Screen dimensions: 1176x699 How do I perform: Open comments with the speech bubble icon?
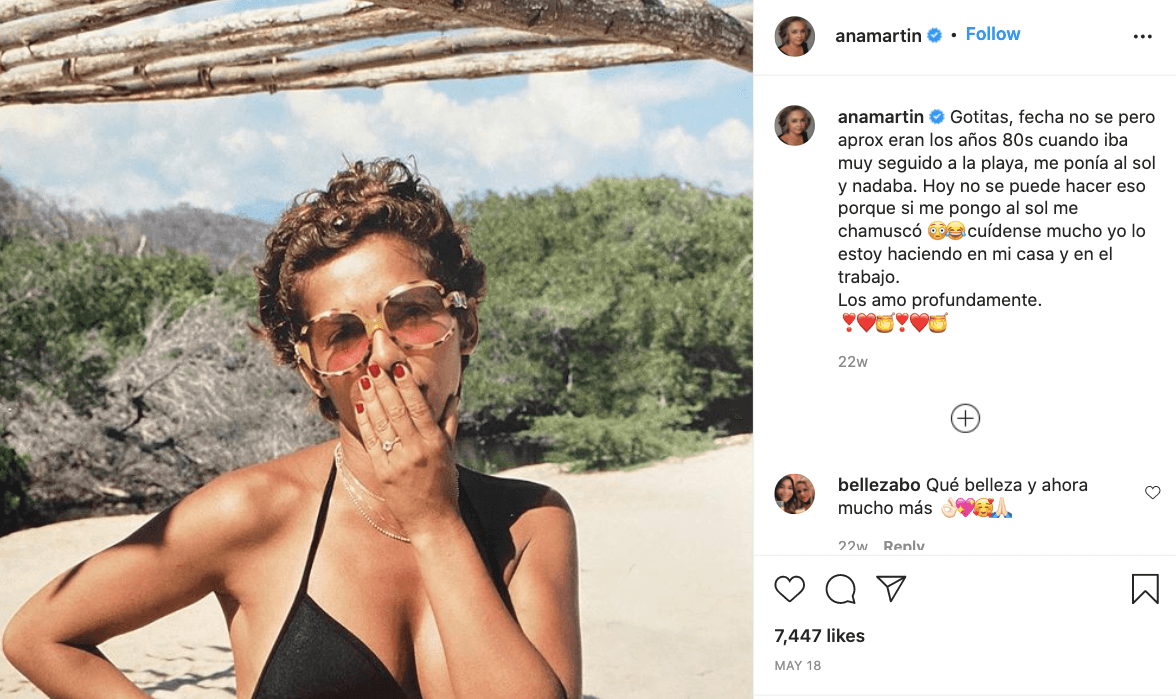coord(840,589)
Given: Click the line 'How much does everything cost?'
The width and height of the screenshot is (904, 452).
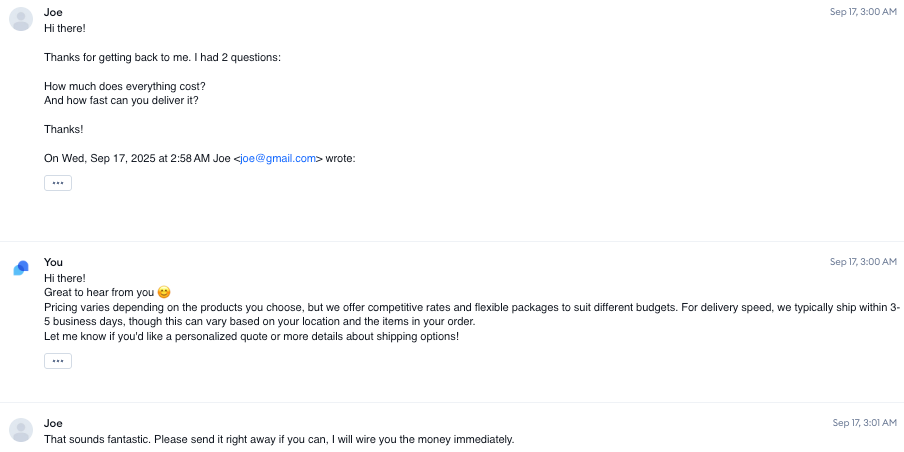Looking at the screenshot, I should pyautogui.click(x=124, y=86).
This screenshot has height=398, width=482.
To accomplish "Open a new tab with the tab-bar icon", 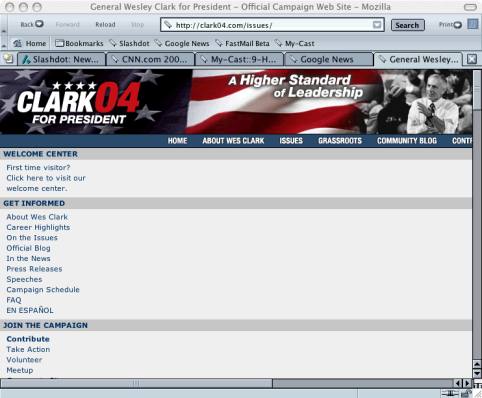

**Your objective:** Where the data includes pictures, leave them out and write out everything else exactly.

**Your response:**
Screen dimensions: 1176x699 How do I perform: Open comments with the speech bubble icon?
coord(840,589)
Given: Click the line 'How much does everything cost?'
The width and height of the screenshot is (904, 452).
Looking at the screenshot, I should pyautogui.click(x=124, y=86).
This screenshot has height=398, width=482.
To accomplish "Open a new tab with the tab-bar icon", 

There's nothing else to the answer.